Most AD implementations work on a graph representation of a functional tensor program, and many have limited expressivity and extensibility. Frameworks based on a define-by-run programming model (to support dynamic computation graphs) often lack the ability to perform full-program static analysis and optimizations, and make it hard to diagnose errors and target hardware accelerators ahead of time.

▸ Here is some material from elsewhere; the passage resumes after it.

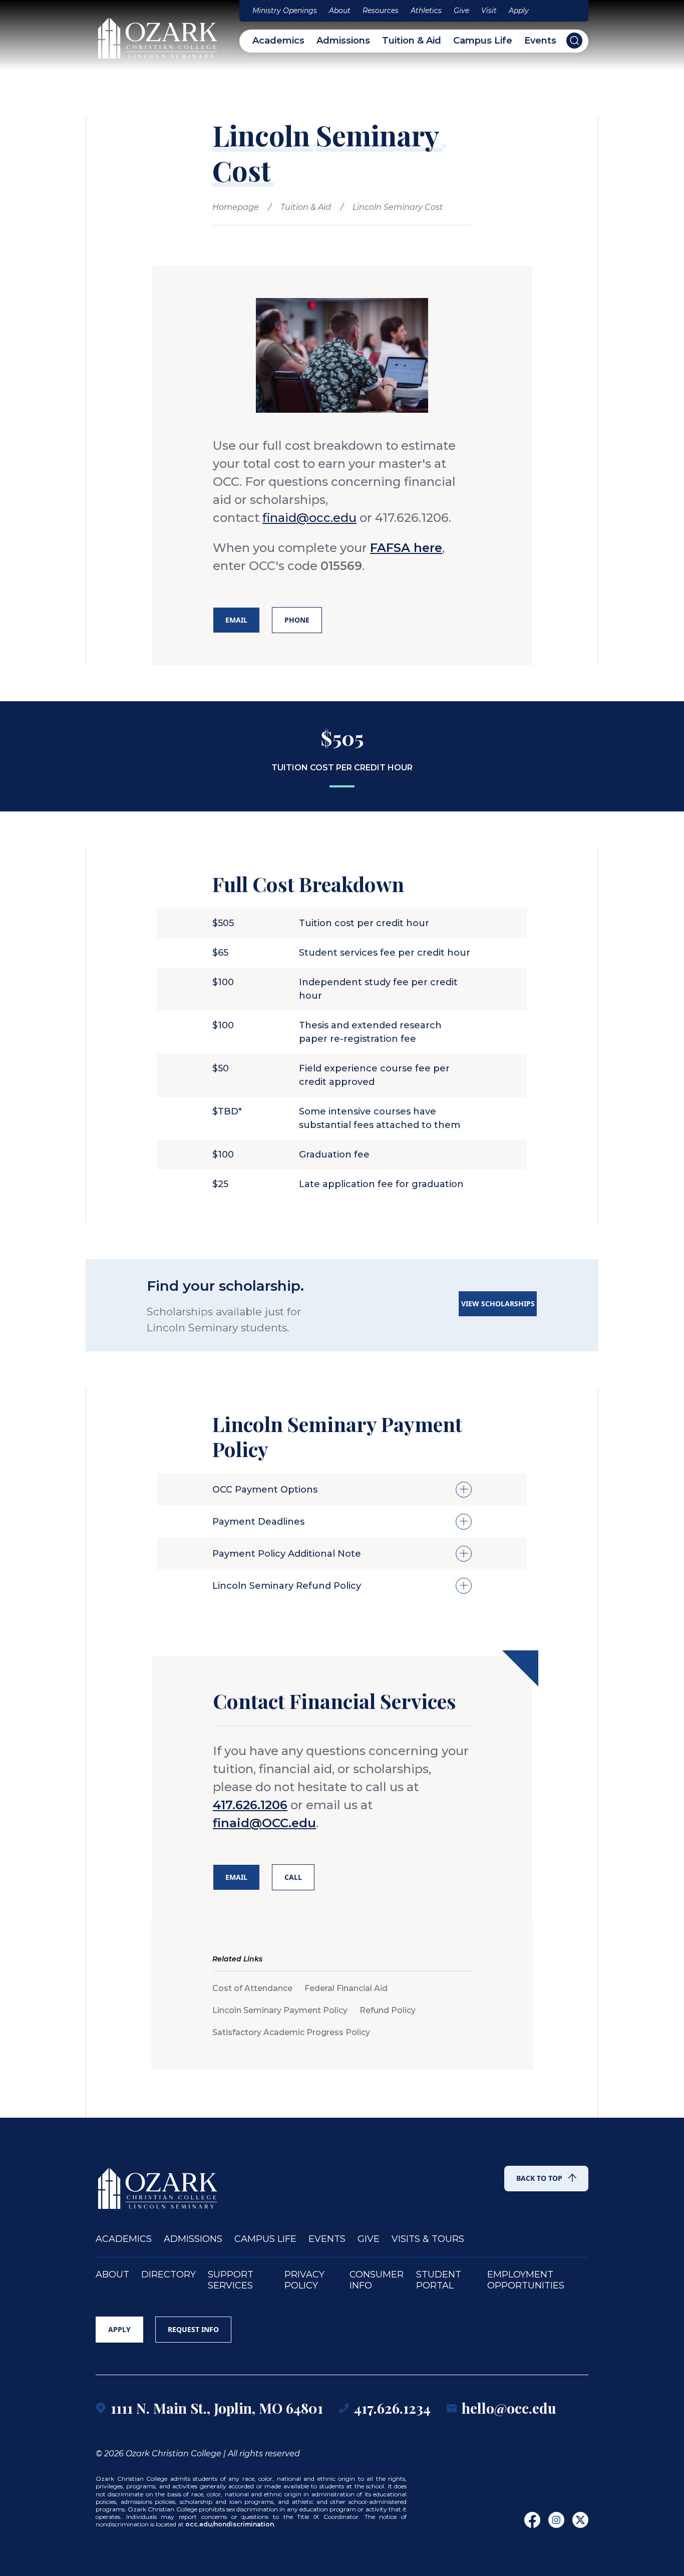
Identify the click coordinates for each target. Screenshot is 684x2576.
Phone (296, 620)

The Swift for TensorFlow project aims to provide best-in-class support for AD - including the best optimizations, best error messages in failure cases, and the most flexibility and expressivity. To achieve this, we built support for AD right into the Swift compiler. Additionally, since AD is important to the broader scientific and numerical computing communities, we decided to build AD as a generic feature that is completely orthogonal to the TensorFlow support - the TensorFlow Swift library computes gradients using the AD features of the Swift language itself.

Related work

Automatic differentiation has been a research topic in scientific computing and HPC for nearly half a century. Traditional tools such as OpenAD, TAPENADE and ADIFOR are tools that transform existing source code. There are many advanced techniques that improved the performance of derivatives written in FORTRAN, but these tools have not gained wide adoption in the machine learning community. More recent AD systems like Stalin∇ (pronounced Stalingrad, available in Scheme), DiffSharp (available in F#), and ad (available in Haskell) achieved good usability by integrating the differential operator into the language, and are equipped with a complete set of AD features (such as forward/reverse, nested AD, Hessians, Jacobians, directional derivatives and checkpointing). They combine AD closely with functional programming languages.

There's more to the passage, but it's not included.